Africa is not a country by Dipo Faloyin

On Wednesday 16th November, the renowned author of ‘Africa Is Not A Country’, Dipo Faloyin, came to Headington School to discuss the history and geography behind the stereotypes in Africa, as explained in his book.

He began his talk by referring to the Berlin Conference (1884), the moment in history when European colonies gathered to discuss the partitioning of Africa, while also establishing rules to amicably divide resources among the Western countries at the expense of the African people (the part which most textbooks seem to miss out).

The Berlin Conference resulted in the division of Africa into what is now known as the 54 countries of Africa. Dipo Faloyin explained this event in detail and also shared the justification that the European colonies used at the time – a myth saying the Africans were savage and needed intervention. He continued to exemplify the formation of the African countries by talking us through the formation of the now Democratic Republic of Congo; he explained how King Leopold II felt he didn’t hold enough power in Berlin and therefore decided to take a central mass in Africa then known as the ‘Congo Free State’.

I feel that this example is imperative when learning about the division of Africa as it showcases how those in power were quick to take this land while only thinking about themselves.

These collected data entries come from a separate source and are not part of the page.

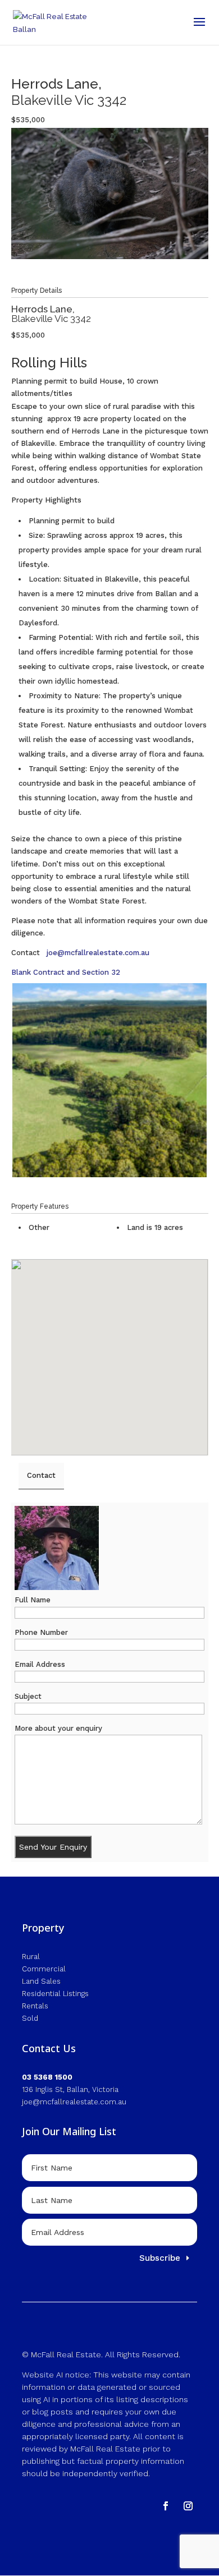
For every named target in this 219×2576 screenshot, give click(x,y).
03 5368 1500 (47, 2077)
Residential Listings (55, 1993)
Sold (30, 2018)
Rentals (35, 2006)
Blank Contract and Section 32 (65, 972)
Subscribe (159, 2258)
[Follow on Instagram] (188, 2506)
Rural (31, 1956)
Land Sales (41, 1981)
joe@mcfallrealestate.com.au (98, 952)
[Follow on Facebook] (166, 2506)
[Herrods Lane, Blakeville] (109, 1080)
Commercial (44, 1969)
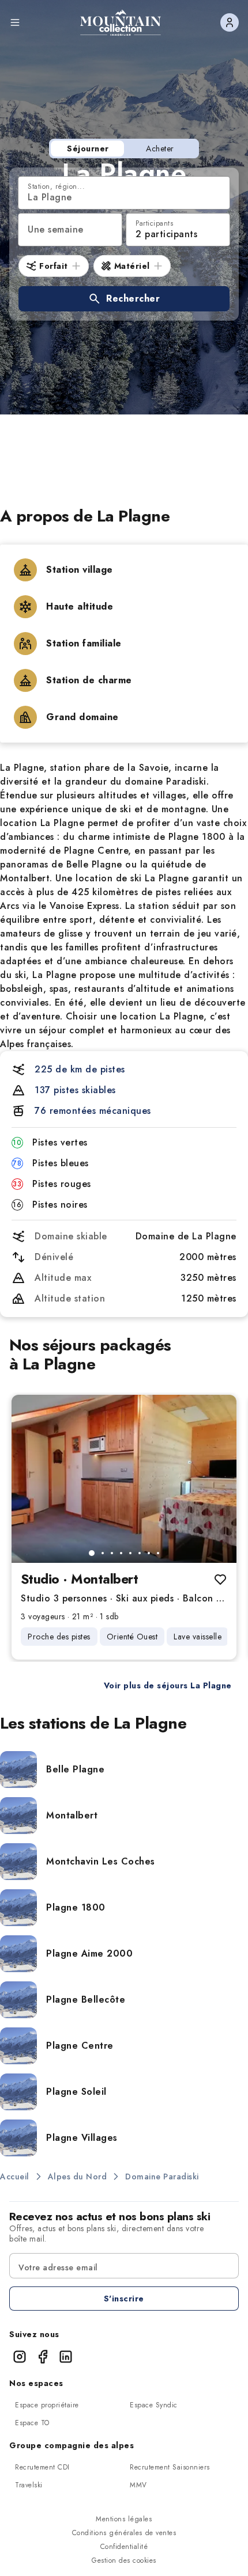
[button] (124, 298)
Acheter (160, 148)
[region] (124, 1479)
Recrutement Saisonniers (170, 2467)
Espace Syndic (154, 2405)
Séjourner (88, 148)
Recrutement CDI (42, 2467)
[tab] (92, 1553)
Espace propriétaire (47, 2405)
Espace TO (32, 2423)
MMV (138, 2485)
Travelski (29, 2485)
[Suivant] (218, 1479)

From the focus on history, Faloyin shifted to show how geography has led to the current image of Africa as shown by its map. The forced division of land can be seen through Africa having the most borders in the world and if looked at closely the borders tend to be very straight.

Dipo Faloyin followed this description of the map by telling the audience how this resulted in issues regarding the fact that many communities were consequently divided over two countries and as a result, any one country could have people that spoke many different languages. Thish made them weaker compared to the empire they were under and hence making it near impossible to fight back.

To conclude, he explained that after these countries gained independence in the 1960s, many of them faced economic issues resulting in them having to showcase themselves (in things such as charity advertisements) as poor. This consequently resulted in the current image of poverty in Africa.

I personally found this talk very insightful and really enjoyed learning about how the current media representation of Africa was, due to such a strong history that resulted in immense geographical barriers, and how these two topics result in such long-lasting impacts on Africa.